- **Data shown**:
******

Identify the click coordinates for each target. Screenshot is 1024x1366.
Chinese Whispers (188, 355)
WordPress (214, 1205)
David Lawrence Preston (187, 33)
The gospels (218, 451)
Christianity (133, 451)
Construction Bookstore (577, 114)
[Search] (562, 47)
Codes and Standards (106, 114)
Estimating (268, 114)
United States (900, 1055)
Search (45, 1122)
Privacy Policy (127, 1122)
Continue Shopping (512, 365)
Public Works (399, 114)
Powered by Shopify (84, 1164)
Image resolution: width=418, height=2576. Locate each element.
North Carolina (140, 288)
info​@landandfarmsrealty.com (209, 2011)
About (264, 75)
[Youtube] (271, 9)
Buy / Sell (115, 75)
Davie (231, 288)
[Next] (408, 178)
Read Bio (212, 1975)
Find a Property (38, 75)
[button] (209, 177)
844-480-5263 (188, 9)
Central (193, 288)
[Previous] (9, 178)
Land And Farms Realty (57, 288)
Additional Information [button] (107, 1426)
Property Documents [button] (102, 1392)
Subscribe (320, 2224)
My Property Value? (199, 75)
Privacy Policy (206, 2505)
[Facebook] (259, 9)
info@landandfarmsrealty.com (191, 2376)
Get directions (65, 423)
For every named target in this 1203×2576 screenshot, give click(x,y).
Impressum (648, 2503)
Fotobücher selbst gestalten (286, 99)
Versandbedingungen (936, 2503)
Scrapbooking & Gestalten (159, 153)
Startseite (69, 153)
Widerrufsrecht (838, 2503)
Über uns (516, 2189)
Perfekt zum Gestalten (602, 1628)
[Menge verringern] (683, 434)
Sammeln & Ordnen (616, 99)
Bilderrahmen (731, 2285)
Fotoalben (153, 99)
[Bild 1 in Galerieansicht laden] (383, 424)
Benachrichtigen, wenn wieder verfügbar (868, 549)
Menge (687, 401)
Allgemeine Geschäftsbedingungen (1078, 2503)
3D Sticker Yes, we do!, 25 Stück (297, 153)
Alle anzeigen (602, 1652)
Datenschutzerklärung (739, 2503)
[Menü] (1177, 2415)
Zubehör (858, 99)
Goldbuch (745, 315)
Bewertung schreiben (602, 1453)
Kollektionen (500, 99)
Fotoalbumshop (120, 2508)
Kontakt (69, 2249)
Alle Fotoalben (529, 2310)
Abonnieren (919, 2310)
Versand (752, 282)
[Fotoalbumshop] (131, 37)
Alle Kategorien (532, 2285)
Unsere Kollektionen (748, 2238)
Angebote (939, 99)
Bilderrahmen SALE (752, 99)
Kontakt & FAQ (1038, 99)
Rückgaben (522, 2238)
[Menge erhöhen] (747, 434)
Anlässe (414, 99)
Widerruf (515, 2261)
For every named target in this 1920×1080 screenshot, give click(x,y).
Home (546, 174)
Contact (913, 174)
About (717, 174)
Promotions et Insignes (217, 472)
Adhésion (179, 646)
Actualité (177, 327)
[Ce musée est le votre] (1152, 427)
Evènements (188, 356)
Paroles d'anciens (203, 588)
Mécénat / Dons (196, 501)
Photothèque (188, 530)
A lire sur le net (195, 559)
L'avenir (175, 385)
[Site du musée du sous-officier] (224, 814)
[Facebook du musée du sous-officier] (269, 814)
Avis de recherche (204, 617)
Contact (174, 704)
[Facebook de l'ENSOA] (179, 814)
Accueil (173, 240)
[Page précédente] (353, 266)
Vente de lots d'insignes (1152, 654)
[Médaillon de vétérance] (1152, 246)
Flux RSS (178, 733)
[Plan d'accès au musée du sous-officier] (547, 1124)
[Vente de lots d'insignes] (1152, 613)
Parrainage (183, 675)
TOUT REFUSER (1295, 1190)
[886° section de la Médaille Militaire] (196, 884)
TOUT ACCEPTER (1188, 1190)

******

The whole listing above should be copied out exactly, line by line.

- **Result**:
Identify the click coordinates for each target. Screenshot is 1024x1366.
Chinese Whispers (188, 355)
WordPress (214, 1205)
David Lawrence Preston (187, 33)
The gospels (218, 451)
Christianity (133, 451)
Construction Bookstore (577, 114)
[Search] (562, 47)
Codes and Standards (106, 114)
Estimating (268, 114)
United States (900, 1055)
Search (45, 1122)
Privacy Policy (127, 1122)
Continue Shopping (512, 365)
Public Works (399, 114)
Powered by Shopify (84, 1164)
Image resolution: width=418, height=2576. Locate each element.
North Carolina (140, 288)
info​@landandfarmsrealty.com (209, 2011)
About (264, 75)
[Youtube] (271, 9)
Buy / Sell (115, 75)
Davie (231, 288)
[Next] (408, 178)
Read Bio (212, 1975)
Find a Property (38, 75)
[button] (209, 177)
844-480-5263 (188, 9)
Central (193, 288)
[Previous] (9, 178)
Land And Farms Realty (57, 288)
Additional Information [button] (107, 1426)
Property Documents [button] (102, 1392)
Subscribe (320, 2224)
My Property Value? (199, 75)
Privacy Policy (206, 2505)
[Facebook] (259, 9)
info@landandfarmsrealty.com (191, 2376)
Get directions (65, 423)
For every named target in this 1203×2576 screenshot, give click(x,y).
Impressum (648, 2503)
Fotobücher selbst gestalten (286, 99)
Versandbedingungen (936, 2503)
Scrapbooking & Gestalten (159, 153)
Startseite (69, 153)
Widerrufsrecht (838, 2503)
Über uns (516, 2189)
Perfekt zum Gestalten (602, 1628)
[Menge verringern] (683, 434)
Sammeln & Ordnen (616, 99)
Bilderrahmen (731, 2285)
Fotoalben (153, 99)
[Bild 1 in Galerieansicht laden] (383, 424)
Benachrichtigen, wenn wieder verfügbar (868, 549)
Menge (687, 401)
Allgemeine Geschäftsbedingungen (1078, 2503)
3D Sticker Yes, we do!, 25 Stück (297, 153)
Alle anzeigen (602, 1652)
Datenschutzerklärung (739, 2503)
[Menü] (1177, 2415)
Zubehör (858, 99)
Goldbuch (745, 315)
Bewertung schreiben (602, 1453)
Kollektionen (500, 99)
Fotoalbumshop (120, 2508)
Kontakt (69, 2249)
Alle Fotoalben (529, 2310)
Abonnieren (919, 2310)
Versand (752, 282)
[Fotoalbumshop] (131, 37)
Alle Kategorien (532, 2285)
Unsere Kollektionen (748, 2238)
Angebote (939, 99)
Bilderrahmen SALE (752, 99)
Kontakt & FAQ (1038, 99)
Rückgaben (522, 2238)
[Menge erhöhen] (747, 434)
Anlässe (414, 99)
Widerruf (515, 2261)
For every named target in this 1920×1080 screenshot, give click(x,y).
Home (546, 174)
Contact (913, 174)
About (717, 174)
Promotions et Insignes (217, 472)
Adhésion (179, 646)
Actualité (177, 327)
[Ce musée est le votre] (1152, 427)
Evènements (188, 356)
Paroles d'anciens (203, 588)
Mécénat / Dons (196, 501)
Photothèque (188, 530)
A lire sur le net (195, 559)
L'avenir (175, 385)
[Site du musée du sous-officier] (224, 814)
[Facebook du musée du sous-officier] (269, 814)
Avis de recherche (204, 617)
Contact (174, 704)
[Facebook de l'ENSOA] (179, 814)
Accueil (173, 240)
[Page précédente] (353, 266)
Vente de lots d'insignes (1152, 654)
[Médaillon de vétérance] (1152, 246)
Flux RSS (178, 733)
[Plan d'accès au musée du sous-officier] (547, 1124)
[Vente de lots d'insignes] (1152, 613)
Parrainage (183, 675)
TOUT REFUSER (1295, 1190)
[886° section de la Médaille Militaire] (196, 884)
TOUT ACCEPTER (1188, 1190)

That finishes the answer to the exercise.